Topic: Reverse proxy - the easy way

[jimski]

Fo those of you who have multiple Apache (or other) servers and need to reverse proxy to those servers based on domain/subdomain name or other specific rules, then there are two very nice and free reverse proxy servers that run on windows and linux. And they are by far much easier to use than Apache rev proxy.

Zoraxy
https://github.com/tobychui/zoraxy
Zoraxy is a very simple and clean rev proxy with web GUI on port:8000 which makes is very easy to use. It is so simple that a any person who is familiar with web servers can install and configure it in less than an hour. Zoraxy can also automatically manage obtaining SSL certificates from LetsEncrypt. The main drawback is poor documentation, as it is still a fairly new project, but if you only need simple reverse proxy on ports 80 and 443 then web GUI is self explanatory.

Caddy
https://caddyserver.com/
Caddy is more powerful and allows complex rev proxy rules but the syntax is very easy and can also be installed and configured for a simple proxy in less than an hour.
Caddy has excellent, clear, and in depth documentation with numerous examples. It can allso manage and obtain SSL certificates automatically. Caddy can also function as load balancer which is an excellent feature. Potential drawbacks are: NO GUI (everything is done through configuration file called caddyfile), another drawback is that if you start experimenting with Caddy without disabling automatic SSL cert generation, then you may run into problem where Caddy requests certs for the same website multiple times and LetsEncrypt will refuse to issue a certificate and you will have to wait some time to make another request

Here is a simple Caddy config for experimenting with reverse proxy (with SSL globally disabled). To enable SSL remove the line "auto_https off".
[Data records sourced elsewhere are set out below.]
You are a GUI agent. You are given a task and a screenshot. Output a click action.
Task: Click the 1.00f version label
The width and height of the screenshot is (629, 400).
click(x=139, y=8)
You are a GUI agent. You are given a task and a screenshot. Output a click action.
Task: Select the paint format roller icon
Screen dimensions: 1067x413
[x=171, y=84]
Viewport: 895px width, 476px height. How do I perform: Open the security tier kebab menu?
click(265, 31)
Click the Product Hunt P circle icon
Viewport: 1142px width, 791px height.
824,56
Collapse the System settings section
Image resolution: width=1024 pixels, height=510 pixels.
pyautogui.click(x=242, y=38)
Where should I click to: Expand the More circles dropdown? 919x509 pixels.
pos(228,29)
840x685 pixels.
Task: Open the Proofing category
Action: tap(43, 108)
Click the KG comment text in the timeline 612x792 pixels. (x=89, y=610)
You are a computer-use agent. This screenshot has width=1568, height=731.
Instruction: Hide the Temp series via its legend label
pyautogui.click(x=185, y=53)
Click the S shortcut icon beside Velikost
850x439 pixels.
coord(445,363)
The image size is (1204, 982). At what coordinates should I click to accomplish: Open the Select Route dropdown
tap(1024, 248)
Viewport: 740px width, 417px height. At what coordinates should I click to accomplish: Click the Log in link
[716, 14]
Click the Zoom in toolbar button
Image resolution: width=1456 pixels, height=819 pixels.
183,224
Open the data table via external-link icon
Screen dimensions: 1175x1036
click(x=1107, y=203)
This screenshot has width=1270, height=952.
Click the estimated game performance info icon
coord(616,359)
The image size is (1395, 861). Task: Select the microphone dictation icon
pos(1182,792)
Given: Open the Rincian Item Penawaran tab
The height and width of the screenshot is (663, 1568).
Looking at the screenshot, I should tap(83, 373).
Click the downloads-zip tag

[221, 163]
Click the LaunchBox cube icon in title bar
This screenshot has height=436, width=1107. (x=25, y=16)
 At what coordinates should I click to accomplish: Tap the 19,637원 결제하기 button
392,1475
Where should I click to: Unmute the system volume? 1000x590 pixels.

If you need logging to a file then use the directive below. by Default Caddy writes logs to standard error output which is console. The fist code block specifies general directives, and the code blocks below specify proxy directives for specific servers/domains.

{
log {
output file C:/Caddy/logs/access.log
}
auto_https off
}

http://domain1.com {
reverse_proxy 10.0.0.35:80
}

https://domain1.com {
reverse_proxy 10.0.0.35:443
}

http://domain2.com {
reverse_proxy 10.0.0.20:80
}

https://domain2.com {
reverse_proxy 10.0.0.20:443
}


P.S. For initial testing you may want to drop the firewall on your server, and for production bring the firewall up and open specific ports (for example 80, 443, and 8000 for GUI management). Both, Zoraxy and Caddy are written in Go language and their developers kept them as clean and simple as the Go language itself.

[James Blond]

Did you try yet https://github.com/ZoeyVid/NPMplus ?

[jimski]

[jimski]

Performance of Zoraxy and Caddy on Windows 10 and 11 is rather poor.
I did load testing using 10 concurent users generating continuous requests for 5 sec and the best I could get was 935 transactions per second on Caddy and 872 on Zoraxy. And when the siege load traffic lasted for more than 5 seconds then both, Caddy and Zoraxy, would choke to a halt.

The target was an Apache server on Windows capable of serving 1600 requests per second of phpinfo() page.

The testing software was Siege.

siege -b -c10 -t5s http://domain1.com/phpinfo.php

Transactions: 5043 hits
Availability: 100.00 %
Elapsed time: 5.78 secs
Data transferred: 0.01 MB
Response time: 0.01 secs
Transaction rate: 872.34 trans/sec
Throughput: 0.00 MB/sec
Concurrency: 5.88
Successful transactions: 5043
Failed transactions: 0
Longest transaction: 1.06
Shortest transaction: 0.00

It was very surprising that these rev proxies couldn't even match the performance of a single Apache server. Perhaps they have some tuning parameters to perform better, that I'm not aware of, if so then please post them below if you know. But out of the box both of these rev proxies are only good for a low traffic.